**YOUR GOAL**
Please quote the material below line for line, with no changes, and leave the pictures out of your reply.

**MATERIAL PROVIDED**

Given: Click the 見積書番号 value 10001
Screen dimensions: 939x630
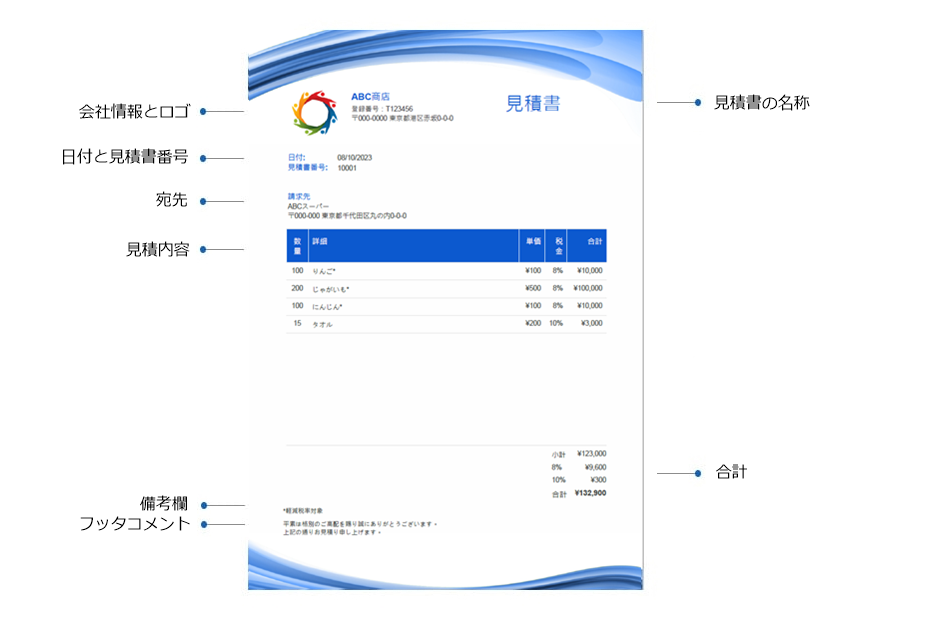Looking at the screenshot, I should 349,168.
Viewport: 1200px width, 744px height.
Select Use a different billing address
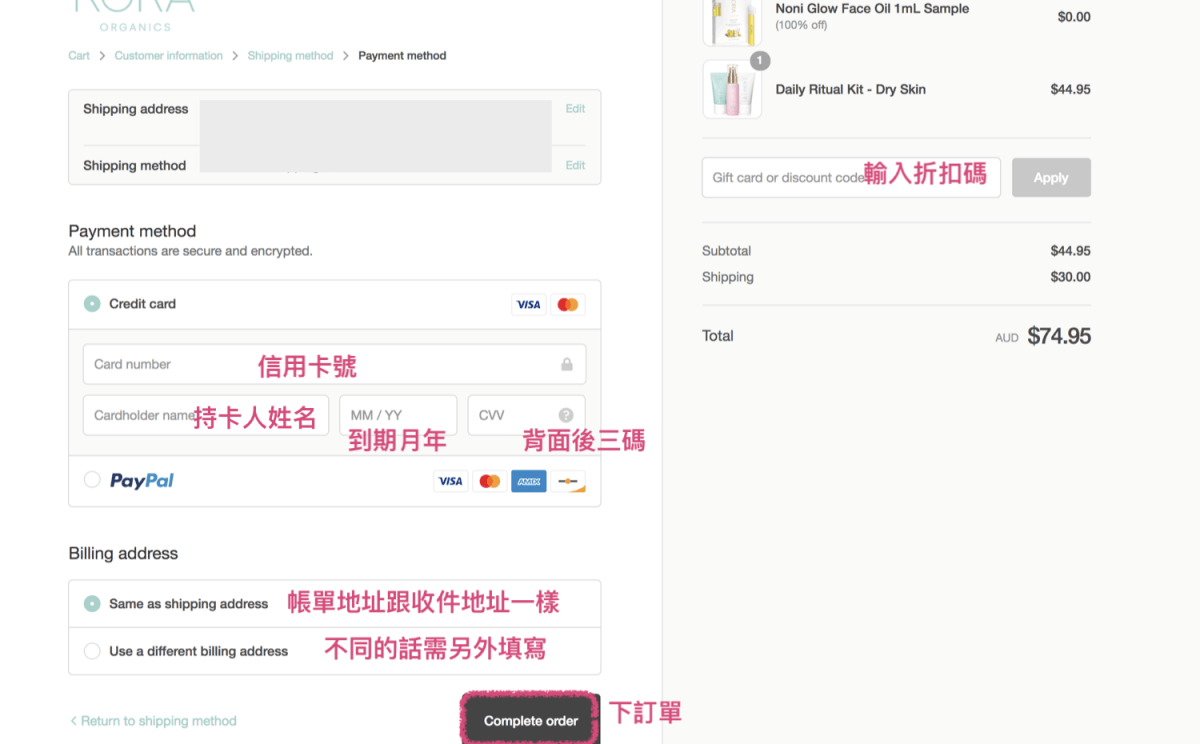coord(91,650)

**TASK OUTPUT**
Given: Click the 見積書番号 value 10001
Screen dimensions: 939x630
Looking at the screenshot, I should 349,168.
Viewport: 1200px width, 744px height.
Select Use a different billing address
coord(91,650)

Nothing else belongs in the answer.